Derry was the last city in the British Isles to be enclosed with defensive walls, and has the most complete series of city walls in the islands. It is one of the few cities in Europe that never saw these fortifications breached.

Derry is very near the border with County Donegal in Ireland. The city has had a very close relationship with what is now County Donegal for centuries. The person traditionally seen as the 'founder' of the original Derry is St. Columba (also known as Colm Cille or St. Columb), a holy man and royal prince from Tír Chonaill, the old name for almost all of modern County Donegal (of which the west bank of the Foyle was a part before c. 1600). Derry and the nearby town of Letterkenny form the major economic core of northwest Ireland. Derry is one of the oldest continuously inhabited places in Ireland. The earliest historical references date to the 6th century when a monastery was founded there by St. Columba or Colmcille, a famous saint from what is now County Donegal, but for thousands of years before that people had been living in the vicinity.

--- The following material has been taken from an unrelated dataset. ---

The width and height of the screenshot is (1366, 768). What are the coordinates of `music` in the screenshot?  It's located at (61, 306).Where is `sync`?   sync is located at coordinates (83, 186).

Before leaving Ireland to spread Christianity elsewhere, Columba founded a monastery in the then Doire Calgach, on the east side of the Foyle. According to oral and documented history, the site was granted to Columba by a local king. The monastery then remained in the hands of the federation of Columban churches who regarded Colmcille as their spiritual mentor. The year 546 is often referred to as the date that the original settlement was founded. However it is accepted that this was an erroneous date assigned by medieval chroniclers. It is accepted that between the 6th century and the 11th century, Derry was known primarily as a monastic settlement.

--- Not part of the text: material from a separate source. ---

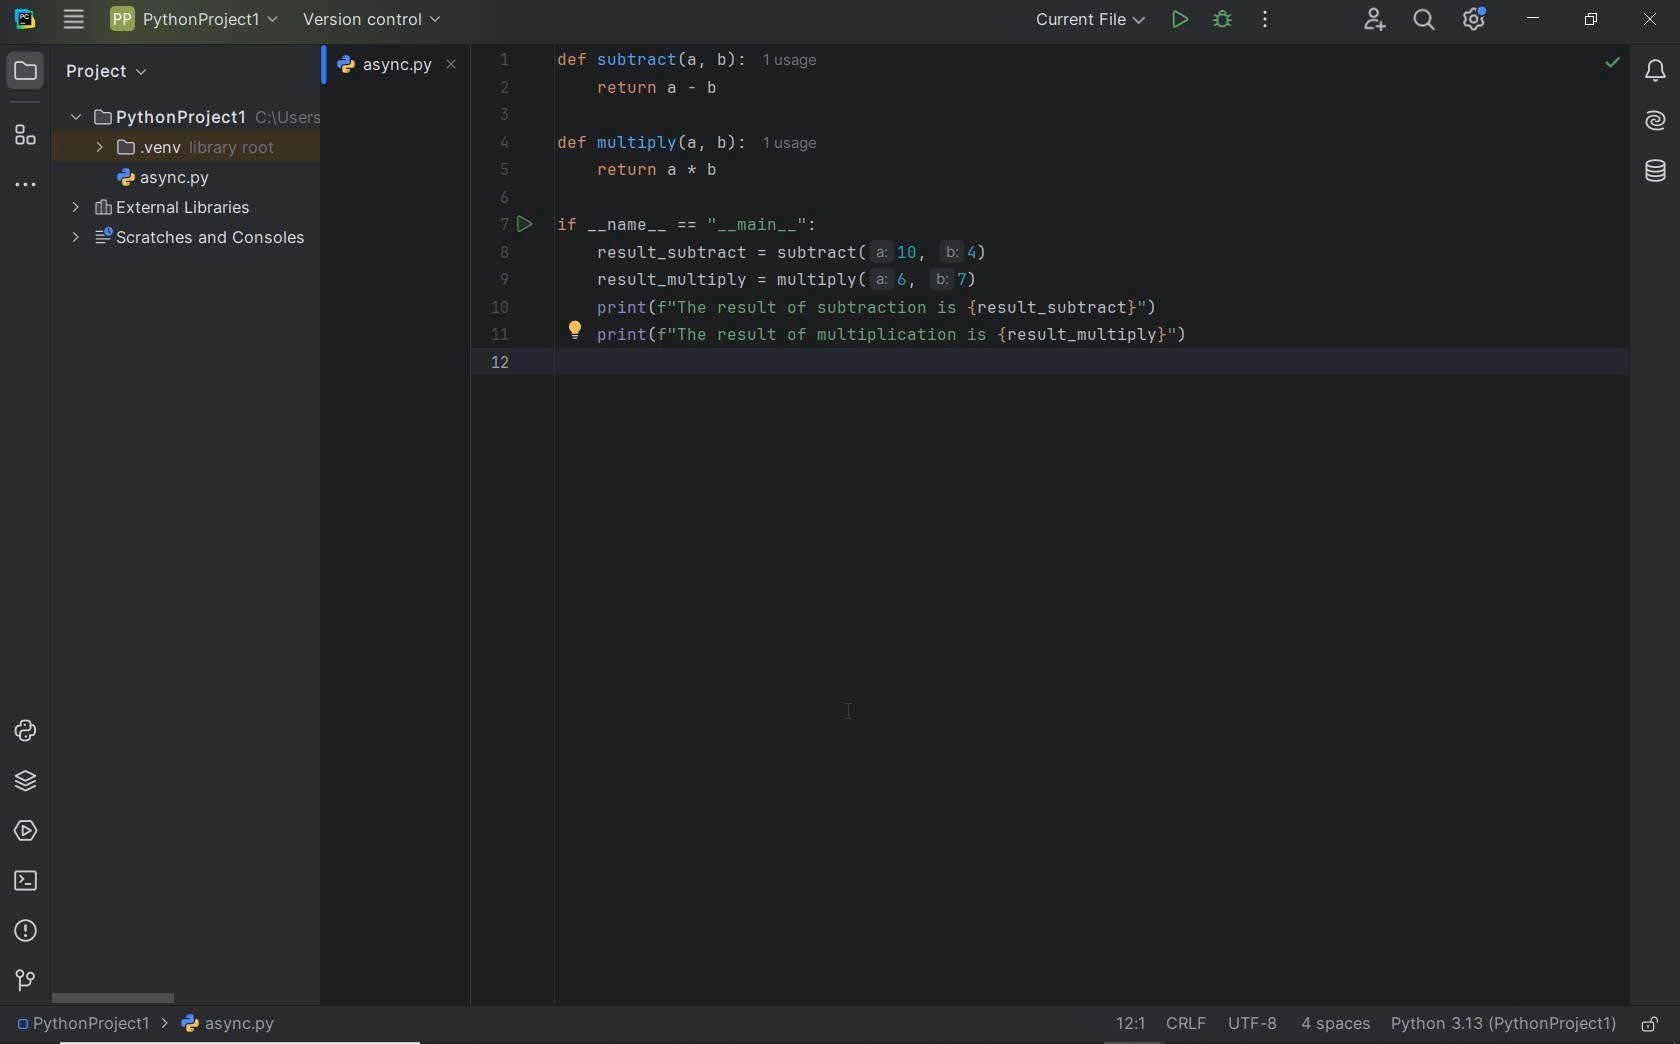 This screenshot has width=1680, height=1044. What do you see at coordinates (24, 782) in the screenshot?
I see `python packages` at bounding box center [24, 782].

The town became strategically more significant during the Tudor conquest of Ireland and came under frequent attack, until in 1608 it was destroyed by Cahir O'Doherty, Irish chieftain of Inishowen.

Planters organised by London livery companies through The Honourable The Irish Society arrived in the 1600s as part of the plantation of Ulster, and built the city of Londonderry across the Foyle from the earlier town, with walls to defend it from Irish insurgents who did not welcome the occupation. The aim was to settle Ulster with a population supportive of the Crown.

This Londonderry was the first planned city in Ireland: it was begun in 1613, with the walls being completed 5 years later in 1618. The central diamond within a walled city with four gates was thought to be a good design for defence. The grid pattern chosen was subsequently much copied in the colonies of British North America. The charter initially defined the city as extending three Irish miles (about 6.1 km) from the centre.

The modern city preserves the 17th century layout of four main streets radiating from a central Diamond to four gateways — Bishop's Gate, Ferryquay Gate, Shipquay Gate and Butcher's Gate. The city's oldest surviving building was also constructed at this time: the 1633 Plantation Gothic cathedral of St Columb.